ややあって、紺野は天井を見つめながら、ぽつりと口を開いた。
「あれは、僕の子ですから」
玲璃も寺崎も息をのんで凍り付くと、静かに言葉を続ける紺野を、まじろぎもせず見つめた。
「昨日、あれの姿を間近で見て、初めてそう思ったんです。あんな恐ろしい生まれ方をして、普通の人間とはかけ離れた存在なのかもしれませんが、……あれは確かに、自分の子なんです」
紺野は言葉を切ると、じっと目を閉じた。
「確かにあいつは危険な存在です。

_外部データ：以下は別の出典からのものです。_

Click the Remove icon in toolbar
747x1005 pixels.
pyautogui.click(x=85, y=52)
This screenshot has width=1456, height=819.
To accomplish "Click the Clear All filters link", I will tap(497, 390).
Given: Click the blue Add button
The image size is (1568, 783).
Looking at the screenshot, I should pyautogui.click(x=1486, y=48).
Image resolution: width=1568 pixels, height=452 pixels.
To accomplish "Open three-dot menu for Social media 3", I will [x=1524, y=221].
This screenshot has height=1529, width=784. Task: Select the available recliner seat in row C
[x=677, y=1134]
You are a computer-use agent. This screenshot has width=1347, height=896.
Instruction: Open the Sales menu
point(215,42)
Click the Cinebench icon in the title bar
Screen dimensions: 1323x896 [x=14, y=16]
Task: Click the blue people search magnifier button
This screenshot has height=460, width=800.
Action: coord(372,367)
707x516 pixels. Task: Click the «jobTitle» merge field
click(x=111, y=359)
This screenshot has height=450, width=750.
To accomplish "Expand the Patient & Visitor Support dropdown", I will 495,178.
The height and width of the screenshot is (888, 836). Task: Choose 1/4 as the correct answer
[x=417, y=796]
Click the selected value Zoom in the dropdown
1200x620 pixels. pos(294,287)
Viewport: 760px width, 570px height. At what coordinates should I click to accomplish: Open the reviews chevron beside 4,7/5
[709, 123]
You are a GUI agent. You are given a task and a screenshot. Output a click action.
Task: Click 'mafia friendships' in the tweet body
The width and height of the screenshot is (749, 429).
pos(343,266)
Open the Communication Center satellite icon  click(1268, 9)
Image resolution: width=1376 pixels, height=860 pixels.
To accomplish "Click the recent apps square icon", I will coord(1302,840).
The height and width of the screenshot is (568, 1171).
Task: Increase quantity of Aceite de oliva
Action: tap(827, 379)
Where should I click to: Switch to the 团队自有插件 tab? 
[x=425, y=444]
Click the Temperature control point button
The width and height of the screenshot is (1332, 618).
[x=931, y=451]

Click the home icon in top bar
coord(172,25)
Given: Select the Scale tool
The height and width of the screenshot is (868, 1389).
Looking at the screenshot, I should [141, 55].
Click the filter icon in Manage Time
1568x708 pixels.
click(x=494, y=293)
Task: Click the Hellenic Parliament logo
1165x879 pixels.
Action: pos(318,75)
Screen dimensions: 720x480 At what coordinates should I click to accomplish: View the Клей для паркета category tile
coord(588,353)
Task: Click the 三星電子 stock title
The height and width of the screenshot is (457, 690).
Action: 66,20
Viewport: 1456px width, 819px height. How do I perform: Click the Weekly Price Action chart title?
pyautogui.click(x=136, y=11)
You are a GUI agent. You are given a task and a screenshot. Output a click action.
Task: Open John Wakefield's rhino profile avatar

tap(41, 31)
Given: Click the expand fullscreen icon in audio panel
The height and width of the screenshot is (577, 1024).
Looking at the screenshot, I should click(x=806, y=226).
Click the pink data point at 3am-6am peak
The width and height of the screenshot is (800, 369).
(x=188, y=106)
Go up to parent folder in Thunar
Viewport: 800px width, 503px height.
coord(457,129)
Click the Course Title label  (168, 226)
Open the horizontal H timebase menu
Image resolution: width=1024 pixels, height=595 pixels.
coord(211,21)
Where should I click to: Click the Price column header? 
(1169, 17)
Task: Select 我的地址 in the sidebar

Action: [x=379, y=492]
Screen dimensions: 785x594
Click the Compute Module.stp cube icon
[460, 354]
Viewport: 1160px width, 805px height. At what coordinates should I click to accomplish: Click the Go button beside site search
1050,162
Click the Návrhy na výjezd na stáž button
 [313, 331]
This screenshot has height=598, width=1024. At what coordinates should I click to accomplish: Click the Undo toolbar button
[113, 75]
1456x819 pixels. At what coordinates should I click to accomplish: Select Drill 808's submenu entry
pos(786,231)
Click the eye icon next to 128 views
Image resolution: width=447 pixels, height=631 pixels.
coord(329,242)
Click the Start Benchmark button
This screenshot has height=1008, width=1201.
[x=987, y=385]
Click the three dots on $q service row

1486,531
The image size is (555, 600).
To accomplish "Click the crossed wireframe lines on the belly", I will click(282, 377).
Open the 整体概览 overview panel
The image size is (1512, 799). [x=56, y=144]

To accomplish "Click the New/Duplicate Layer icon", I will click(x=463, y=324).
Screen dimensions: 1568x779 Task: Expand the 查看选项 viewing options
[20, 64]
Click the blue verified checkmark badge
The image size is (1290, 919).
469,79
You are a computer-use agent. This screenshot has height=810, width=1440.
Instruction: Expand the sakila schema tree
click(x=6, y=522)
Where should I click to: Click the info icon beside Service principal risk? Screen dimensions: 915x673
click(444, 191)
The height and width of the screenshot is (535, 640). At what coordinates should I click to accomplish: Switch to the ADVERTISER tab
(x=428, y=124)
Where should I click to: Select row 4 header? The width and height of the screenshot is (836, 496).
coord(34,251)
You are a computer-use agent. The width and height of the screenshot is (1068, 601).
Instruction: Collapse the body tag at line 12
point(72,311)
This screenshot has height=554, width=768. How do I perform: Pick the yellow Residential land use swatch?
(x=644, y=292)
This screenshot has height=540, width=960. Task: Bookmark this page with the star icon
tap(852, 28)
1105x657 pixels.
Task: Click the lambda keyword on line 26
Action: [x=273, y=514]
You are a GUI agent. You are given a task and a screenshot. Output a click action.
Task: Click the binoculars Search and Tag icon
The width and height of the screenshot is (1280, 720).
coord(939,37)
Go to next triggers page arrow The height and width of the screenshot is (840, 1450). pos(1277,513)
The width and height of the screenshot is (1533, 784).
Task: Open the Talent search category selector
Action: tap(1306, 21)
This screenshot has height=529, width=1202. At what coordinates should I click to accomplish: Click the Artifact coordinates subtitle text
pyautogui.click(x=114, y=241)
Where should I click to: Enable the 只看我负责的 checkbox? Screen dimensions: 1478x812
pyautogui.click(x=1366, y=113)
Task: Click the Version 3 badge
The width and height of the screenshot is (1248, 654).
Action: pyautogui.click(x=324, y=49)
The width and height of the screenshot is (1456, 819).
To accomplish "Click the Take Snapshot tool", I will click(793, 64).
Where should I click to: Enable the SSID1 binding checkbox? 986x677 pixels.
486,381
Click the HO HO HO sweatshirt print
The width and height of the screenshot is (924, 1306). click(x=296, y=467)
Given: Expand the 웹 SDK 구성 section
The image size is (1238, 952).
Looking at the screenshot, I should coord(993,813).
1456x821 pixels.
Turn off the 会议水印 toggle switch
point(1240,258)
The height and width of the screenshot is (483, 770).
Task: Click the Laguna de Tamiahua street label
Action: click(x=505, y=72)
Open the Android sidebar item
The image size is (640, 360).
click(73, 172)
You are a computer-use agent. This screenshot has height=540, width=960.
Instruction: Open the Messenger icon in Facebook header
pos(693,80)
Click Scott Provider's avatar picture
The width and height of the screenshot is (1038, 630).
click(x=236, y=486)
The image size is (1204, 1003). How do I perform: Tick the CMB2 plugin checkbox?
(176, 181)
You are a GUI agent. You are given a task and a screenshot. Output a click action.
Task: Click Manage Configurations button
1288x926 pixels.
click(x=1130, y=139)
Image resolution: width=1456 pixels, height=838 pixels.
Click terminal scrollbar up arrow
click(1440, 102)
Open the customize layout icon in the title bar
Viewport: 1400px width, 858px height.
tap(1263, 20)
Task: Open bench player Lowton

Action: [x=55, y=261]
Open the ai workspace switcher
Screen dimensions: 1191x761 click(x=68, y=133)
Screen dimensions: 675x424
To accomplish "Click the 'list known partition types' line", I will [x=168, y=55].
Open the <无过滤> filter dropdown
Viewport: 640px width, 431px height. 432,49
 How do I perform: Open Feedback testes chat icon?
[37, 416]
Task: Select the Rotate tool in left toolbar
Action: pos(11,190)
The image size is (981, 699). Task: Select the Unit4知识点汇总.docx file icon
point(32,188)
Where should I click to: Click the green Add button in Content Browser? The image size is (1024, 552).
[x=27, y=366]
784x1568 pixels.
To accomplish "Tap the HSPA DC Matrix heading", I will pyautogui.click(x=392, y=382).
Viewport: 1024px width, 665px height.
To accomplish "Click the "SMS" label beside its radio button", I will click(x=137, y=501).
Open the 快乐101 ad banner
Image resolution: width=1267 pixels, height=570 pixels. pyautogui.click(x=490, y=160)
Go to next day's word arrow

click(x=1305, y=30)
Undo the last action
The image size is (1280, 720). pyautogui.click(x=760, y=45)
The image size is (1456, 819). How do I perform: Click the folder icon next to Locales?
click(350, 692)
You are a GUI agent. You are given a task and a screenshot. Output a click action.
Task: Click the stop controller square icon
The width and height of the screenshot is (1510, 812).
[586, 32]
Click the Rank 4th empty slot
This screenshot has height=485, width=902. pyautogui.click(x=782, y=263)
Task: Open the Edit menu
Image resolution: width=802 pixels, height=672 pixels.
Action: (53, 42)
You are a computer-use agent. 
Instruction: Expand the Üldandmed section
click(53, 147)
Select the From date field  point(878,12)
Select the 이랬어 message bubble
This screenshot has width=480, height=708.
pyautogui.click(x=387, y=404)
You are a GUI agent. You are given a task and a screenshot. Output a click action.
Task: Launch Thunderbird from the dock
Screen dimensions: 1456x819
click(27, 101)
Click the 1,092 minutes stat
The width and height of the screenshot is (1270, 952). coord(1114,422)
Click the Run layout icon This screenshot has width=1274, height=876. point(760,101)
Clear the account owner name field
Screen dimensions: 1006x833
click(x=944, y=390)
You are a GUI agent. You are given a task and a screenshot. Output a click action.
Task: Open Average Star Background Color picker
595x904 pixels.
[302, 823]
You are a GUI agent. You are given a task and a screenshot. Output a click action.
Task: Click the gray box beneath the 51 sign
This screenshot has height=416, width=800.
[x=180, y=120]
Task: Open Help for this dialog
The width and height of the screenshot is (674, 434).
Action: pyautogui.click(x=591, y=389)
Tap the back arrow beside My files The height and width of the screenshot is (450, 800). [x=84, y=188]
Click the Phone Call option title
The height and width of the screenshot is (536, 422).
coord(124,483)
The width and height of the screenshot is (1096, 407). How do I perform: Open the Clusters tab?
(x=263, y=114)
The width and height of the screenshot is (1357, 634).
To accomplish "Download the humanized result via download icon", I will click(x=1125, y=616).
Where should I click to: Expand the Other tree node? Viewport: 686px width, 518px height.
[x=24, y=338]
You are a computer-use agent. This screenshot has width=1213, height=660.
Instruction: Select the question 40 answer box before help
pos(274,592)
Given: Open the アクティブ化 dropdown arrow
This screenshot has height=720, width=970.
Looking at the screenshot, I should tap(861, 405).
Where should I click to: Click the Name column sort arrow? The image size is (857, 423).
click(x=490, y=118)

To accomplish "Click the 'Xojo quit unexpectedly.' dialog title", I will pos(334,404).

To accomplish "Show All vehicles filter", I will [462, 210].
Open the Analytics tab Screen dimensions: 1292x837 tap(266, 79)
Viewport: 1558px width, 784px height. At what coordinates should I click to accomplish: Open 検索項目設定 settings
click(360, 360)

あいつがしようとしていることは、間違ってる。だから、僕が止めなければならない。父親として。そのことに昨夜、初めて気がついたんです」
紺野は閉じていた目を開くと、玲璃たちの方を見て、苦笑めいた笑みをうかべた。
「本当に自分がいやになりましたよ。そんな当たり前のことに気づくのに、十六年もかかってしまった」
寺崎も玲璃も、そんな紺野を言葉もなく見つめることしかできずにいた。
やがて、玲璃は目線を落とすと、遠慮がちに口を開いた。
「私も夕べ、同じようなことに気づいた。それで眠れなくなったんだ」
紺野と寺崎は、うつむいている玲璃の顔を見やった。玲璃はいったんためらうように口を閉じてから、おもむろに言葉を発した。
「私は、鬼子のきょうだいなんだな」
紺野も寺崎も、ハッとしたようにその目を見張った。
「夕べそのことに思い至って、私も眠れなくなった。これまでは、そんなことは考えたこともなかったから」
玲璃は顔を上げると、沈痛なおももちで自分を見ている紺野に、苦笑めいた笑みを投げた。
「やっぱり、紺野は大人だな」
紺野がけげんそうに首をかしげると、玲璃は目線を落としてあとを続けた。
「私はきょうだいだとわかっても、紺野みたいに何とかしてやろうなんて思わないもんな。ただ、何か空恐ろしいだけで……」
紺野は静かに首を横に振る。
「そんなことはありません。当然です。僕とあなたとでは、立場が違いすぎる」
すると、それまで黙って話を聞いていた寺崎が、おもむろに口を開いた。
「あんま、思い詰めんなよ」
自分に目を向けた紺野に、寺崎は複雑な感情がないまぜになった笑みを投げた。
「熱がある時とか、夜中とかに考えると、ろくな答えはでねえから。とにかく今は体を休めることだけ考えてろ。難しいことを考えんのは、体調がよくなってからだ」
「はい」
紺野がうなずくと、寺崎は立ち上がった。
「あんまガチャガチャ話してっとまた熱上がるから、そろそろ寝ろ」
「そうだな。騒がせてしまってすまなかった。ゆっくり休んでくれ」
紺野はほほ笑んで頭を振ると、軽く頭を下げるようなしぐさをした。
「今日はわざわざありがとうございました」
「何を言ってる、当たり前だ。……早く熱を下げろよ」
そう言って玲璃は、紺野の部屋の扉を閉めた。
☆☆☆
「……重いな」
沈痛な面持ちでソファに腰を下ろした寺崎の傍らに立つと、玲璃はぽつりと言った。
「あいつが熱を出したのも、そのことに気づいたせいかもしれないな」
寺崎はテーブルにひじをつき、両手に頭をもたせかけてじっとうつむいていたが、ややあって、絞り出すように言葉を発した。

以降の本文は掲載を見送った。